Using a standard foot, stitch along the line and cut off the excess fabric, leaving a 1/4 seam allowance or so.

Press the joining seams open.

3.) Press your binding. Fold in half, wrong sides together, and press, using some steam if you like (I like).

Yay, pretty binding!

4.) Now we'll attach it to the backside of your quilt sandwich. That's right, the back. Usually when binding you start on the front. Start by changing to your 1/4 inch foot, if using one.

Pin your binding to the back of the quilt sandwich. With one pin, it's the only pin we're going to use. Pick the middle or right side of any one side of your quilt sandwich and pin the binding. Leave about 6-8 inches of binding dangling, we'll use that later. The raw edge of your binding should align with the raw edge of your quilt sandwich.

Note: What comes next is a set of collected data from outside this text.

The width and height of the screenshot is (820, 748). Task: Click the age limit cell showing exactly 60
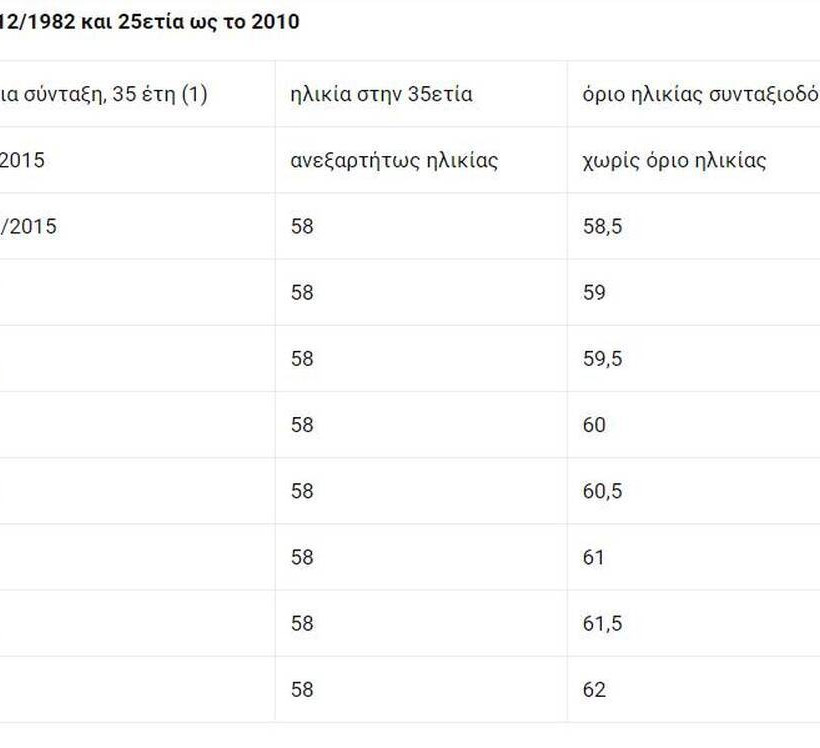[594, 425]
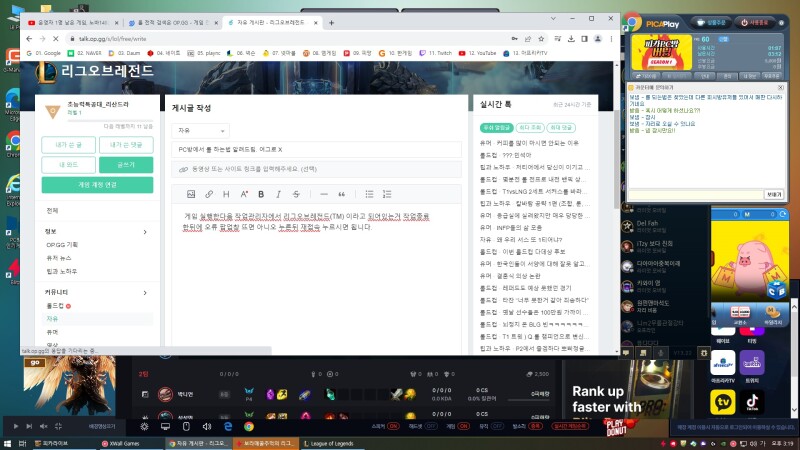The height and width of the screenshot is (450, 800).
Task: Insert a horizontal divider line in editor
Action: coord(323,194)
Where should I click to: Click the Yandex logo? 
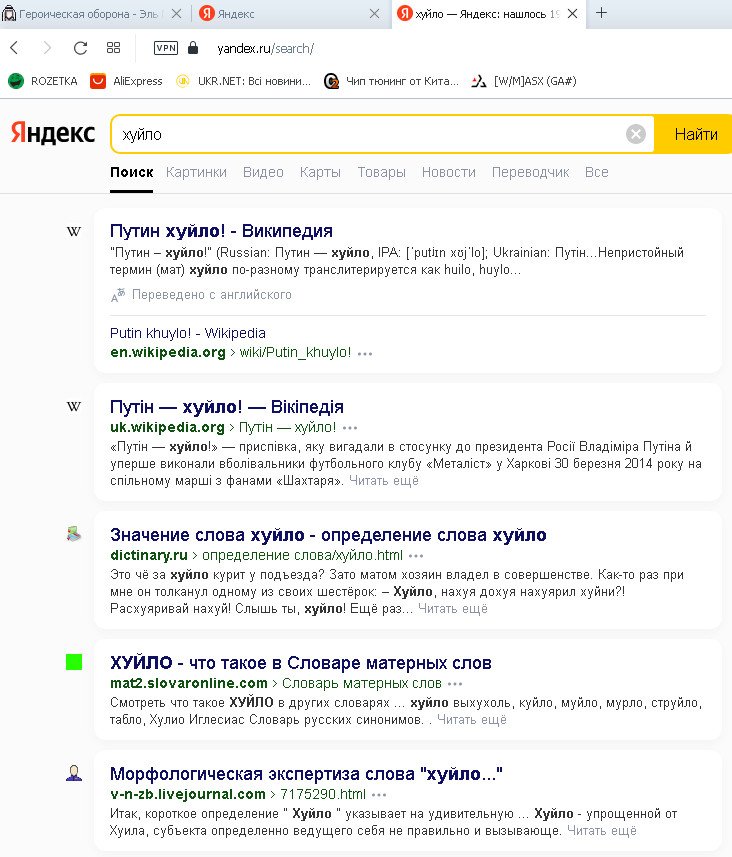[x=53, y=134]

5.) Begin to stitch, using a 1/4 inch seam. I use my 1/4 inch foot for this, again, because it's easy and consistent. Back stitch whenever you start and stop in the following directions. Stitch until you are 1/4 inch from the first corner.

Back stitch and pull the work out. You may cut the thread or let it dangle, whichever you prefer.

Now we are going to fold to create the mitered corners. Fold the binding to your right, creating a diagonal crease. Sadly my fingers are kind of in the way so you can't see the fold very well, but you can see the angle that I folded the binding.

Now, holding that first diagonal fold in place, fold the binding straight down, so it is now parallel with the next side we will be sewing.

Rotate your work as we are now sewing a new side and carefully ease the folded binding back into your machine. Starting at the very edge (not 1/4 inch in like when we stopped sewing), begin sewing and go ahead and back stitch.

6.) Continue stitching all sides and work each corner as described above. When you round the fourth corner*, stitch a couple of inches on the new side (the side you started on), back stitch, and remove from the machine. Now we are going to connect the binding beginning to the end.

*This is a small quilt, if you're working on a big one then maybe you want to stitch halfway down the side or more, usually having 1-2 feet of working space is ideal. More than that and your binding might be too loose, less than that and it's a nightmare to sew together.

7.) Usually we're told to overlap the ends of the binding as much as their original width. I've found that that makes my binding a little bit too loose, so I subtract 1/4 inch from that. Since we started with 2 1/2 inch wide binding, we want to overlap 2 1/4 inches. Lay a ruler on top of the dangling binding from the beginning (remember how we left a piece unstitched before our first and only pin?) and the piece you rounded the corner with. Overlap them 2 1/4 inches and cut off any tails. If you center this as well as you can it will be easier for the next step.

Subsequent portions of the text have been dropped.